*Task data:*
::::::
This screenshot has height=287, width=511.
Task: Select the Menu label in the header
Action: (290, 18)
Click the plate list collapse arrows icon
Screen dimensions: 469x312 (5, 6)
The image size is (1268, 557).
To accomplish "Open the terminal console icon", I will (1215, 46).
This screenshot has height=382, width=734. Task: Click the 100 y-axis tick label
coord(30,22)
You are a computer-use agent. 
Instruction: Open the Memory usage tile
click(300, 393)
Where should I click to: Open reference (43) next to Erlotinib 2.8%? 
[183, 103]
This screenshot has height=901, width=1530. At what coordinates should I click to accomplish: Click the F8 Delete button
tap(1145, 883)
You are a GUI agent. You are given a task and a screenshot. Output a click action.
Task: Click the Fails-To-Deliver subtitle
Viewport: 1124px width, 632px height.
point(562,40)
::::::
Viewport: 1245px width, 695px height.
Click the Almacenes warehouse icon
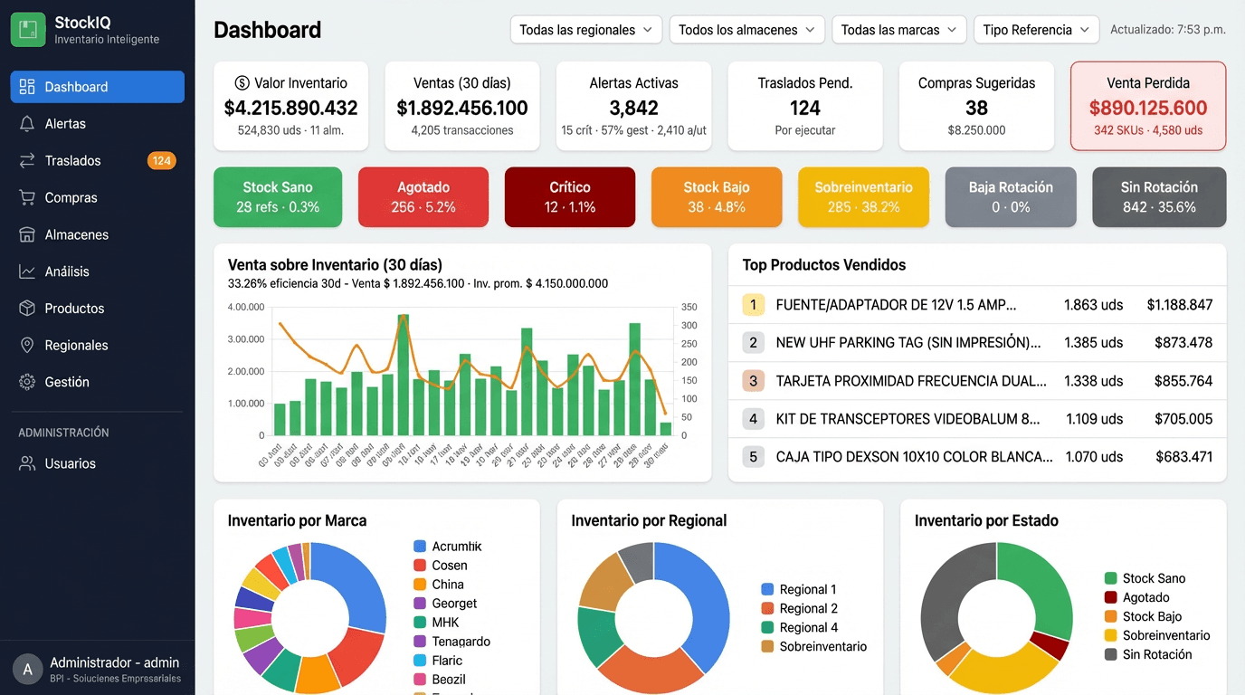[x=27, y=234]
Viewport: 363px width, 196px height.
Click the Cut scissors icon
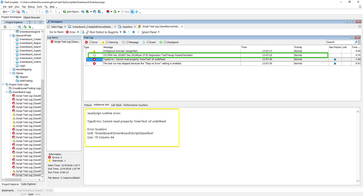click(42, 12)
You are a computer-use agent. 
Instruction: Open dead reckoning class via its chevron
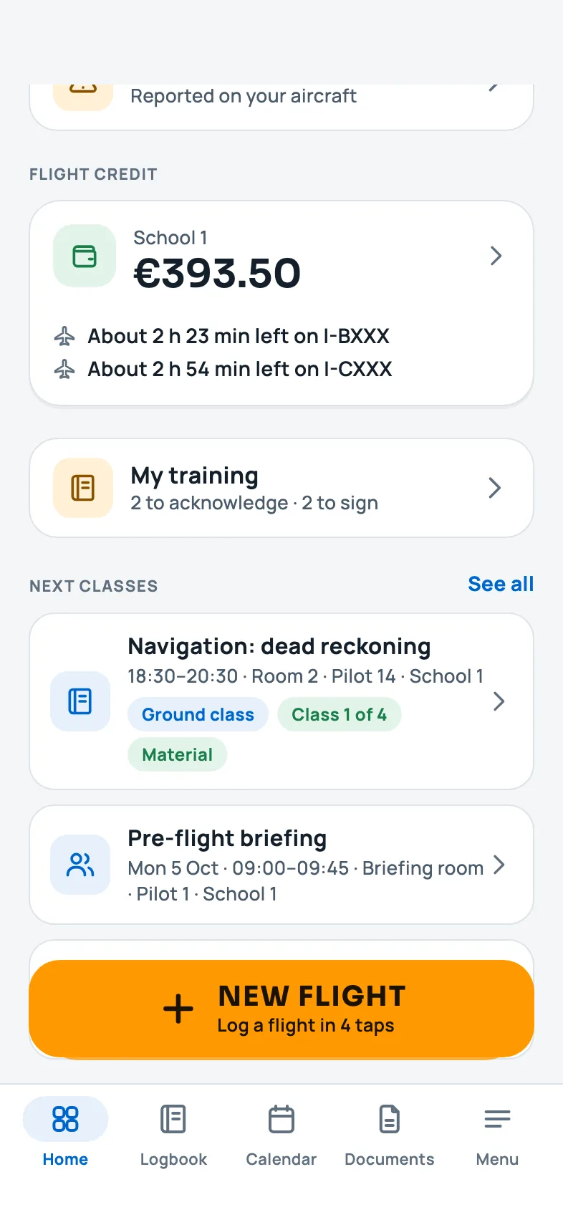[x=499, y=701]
::::::
*Exercise directions:* Please, from the material above, copy only the lines from the line with "Click the plate list collapse arrows icon" up to and including the line with "You are a GUI", exactly as written.

*Answer for this exercise:*
Click the plate list collapse arrows icon
Screen dimensions: 469x312 (5, 6)
The image size is (1268, 557).
To accomplish "Open the terminal console icon", I will (1215, 46).
This screenshot has height=382, width=734. Task: Click the 100 y-axis tick label
coord(30,22)
You are a computer-use agent. 
Instruction: Open the Memory usage tile
click(300, 393)
Where should I click to: Open reference (43) next to Erlotinib 2.8%? 
[183, 103]
This screenshot has height=901, width=1530. At what coordinates should I click to accomplish: Click the F8 Delete button
tap(1145, 883)
You are a GUI agent. You are given a task and a screenshot. Output a click action.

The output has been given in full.